3.6. Stereoacuity (Figure 6)

3.6.1. Performance at Baseline

Analyses of stereoacuity measurements at baseline (n=537) yielded a significant main effect of astigmatism group (F(2,531)=69.50, p < 0.001) and age cohort (F(1,531)=9.17, p < 0.004), and a significant interaction between astigmatism group and age cohort (F(2,531)=11.57, p < 0.001, reflecting no significant difference between age cohorts for the NonA and HA groups, but significantly better stereoacuity for the YC than in the OC M/MA group). Post hoc analyses indicated that for the YC and for the OC, stereoacuity was significantly reduced at baseline (for the YC, ps < 0.001 for the HA and M/MA groups; for the OC, ps < 0.001 for the HA group and p < 0.005 for the M/MA group).

3.6.2. Treatment Effects

RM-ANOVA on stereoacuity measurements at baseline, six weeks, and one year yielded significant main effects of time (F(2,530)=10.71, p < 0.001), astigmatism group (F(2,531)=71.14, p < 0.001), and age cohort (F(1,531)=5.05, p < 0.03). There were significant interactions between astigmatism group and age cohort (F(2,531)=13.87, p < 0.001), between time and astigmatism group (F(4,1062)=4.60, p<0.002), and time and age cohort (F(2,530)=3.35, p < 0.04). Post hoc analyses indicated that only the HA group showed significant improvement compared to the in the NonA group from baseline to six weeks (p < 0.001). None of the astigmatism groups differed significantly with regard to amount of change observed from six weeks to one year.

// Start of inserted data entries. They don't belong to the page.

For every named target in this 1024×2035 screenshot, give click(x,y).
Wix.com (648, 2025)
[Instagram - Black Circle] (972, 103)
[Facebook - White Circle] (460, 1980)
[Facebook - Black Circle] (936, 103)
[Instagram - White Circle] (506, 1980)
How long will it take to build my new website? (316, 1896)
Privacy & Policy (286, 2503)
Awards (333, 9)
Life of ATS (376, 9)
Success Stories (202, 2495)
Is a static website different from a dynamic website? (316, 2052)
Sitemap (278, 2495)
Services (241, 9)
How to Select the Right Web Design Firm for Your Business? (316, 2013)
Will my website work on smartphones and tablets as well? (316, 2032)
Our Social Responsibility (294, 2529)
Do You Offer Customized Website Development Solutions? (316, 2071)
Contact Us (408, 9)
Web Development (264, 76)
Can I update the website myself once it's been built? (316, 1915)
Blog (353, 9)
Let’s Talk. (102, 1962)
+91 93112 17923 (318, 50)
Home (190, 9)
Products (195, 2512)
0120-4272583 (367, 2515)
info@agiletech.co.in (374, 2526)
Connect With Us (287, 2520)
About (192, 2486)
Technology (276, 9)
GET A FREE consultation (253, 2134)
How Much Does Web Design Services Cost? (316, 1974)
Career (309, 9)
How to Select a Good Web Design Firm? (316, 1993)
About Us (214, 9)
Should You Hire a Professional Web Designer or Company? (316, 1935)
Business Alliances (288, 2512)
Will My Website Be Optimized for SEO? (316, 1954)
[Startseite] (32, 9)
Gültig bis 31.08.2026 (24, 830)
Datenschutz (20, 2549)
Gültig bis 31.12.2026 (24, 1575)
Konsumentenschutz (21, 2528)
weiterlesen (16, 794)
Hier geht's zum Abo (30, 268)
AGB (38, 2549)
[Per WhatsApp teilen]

3.6.3. Performance at One Year

Analyses of stereoacuity measurements at one-year follow-up yielded a significant main effect of astigmatism group (F(2,531)=45.62, p < 0.001), no significant effect of age cohort, and a significant interaction between astigmatism group and age cohort (F(2,531)=6.76, p < 0.002, reflecting no age cohort difference in the NonA group or M/MA group, and significantly better stereoacuity in the OC than the YC HA group). Post hoc analyses indicated that for both the YC and for the OC, stereoacuity was still significantly reduced for the HA and M/MA groups, relative to the NonA group (ps < 0.001).

4. Discussion

In a previous report, we provided evidence that (a) optical correction of astigmatism results in significant improvement in best-corrected recognition acuity in astigmatic children four to 13 years of age, relative to an age-matched control group of non-astigmatic children, (b) most of the improvement was observed within the first six weeks of treatment, and (c) improvement in best-corrected recognition acuity in four- to 13-year-old astigmatic children was not related to age, suggesting that the sensitive period for treatment of astigmatism-related amblyopia with eyeglass correction alone extends beyond age seven years (Harvey et al., 2007a). In the present report, we extend our previous findings to indicate that optical treatment of astigmatism-related amblyopia also results in significant improvement in other aspects of vision: grating acuity, vernier acuity, contrast sensitivity, and stereoacuity. Furthermore, as in the results for recognition acuity (Harvey et al., 2007a), treatment effects occurred early in treatment, and there was no evidence that improvement was limited to a sensitive period that ended prior to age 7 years. These findings, which indicate that the introduction of clear visual input (through eyeglass correction of astigmatic refractive error) is sufficient to result in an increase in best-corrected visual performance in children with astigmatism-related amblyopia, are consistent with the results of recent studies of patients with anisometropic, strabismic, and isoametropic amblyopia that have also demonstrated a significant treatment response as a result of optical correction alone (Moseley, Neufeld, McCarry, Charnock, McNamara, Rice, & Fielder, 2002; Stewart, Moseley, Fielder, Stephens, & the MOTAS Cooperative, 2004; PEDIG, 2005b; PEDIG, 2006; Chen, Chen, Tai, Fu, Chang,& Lu, 2007; Cotter, Edwards, Arnold, Astle, Barnhardt, Beck, Birch, Donahue, Everett, Felius, Holmes, Kraker, Melia, Repka, Wallace, Weise, & the Pediatric Eye Disease Investigator Group, 2007; Wallace, Chandler, Beck, Arnold, Bacal, Birch, Felius, Frazier, Holmes, Hoover, Klimek, Lorenzana, Quinn, Repka, Suh, & Tamkins, on behalf of the Pediatric Eye Disease Investigator Group, 2007).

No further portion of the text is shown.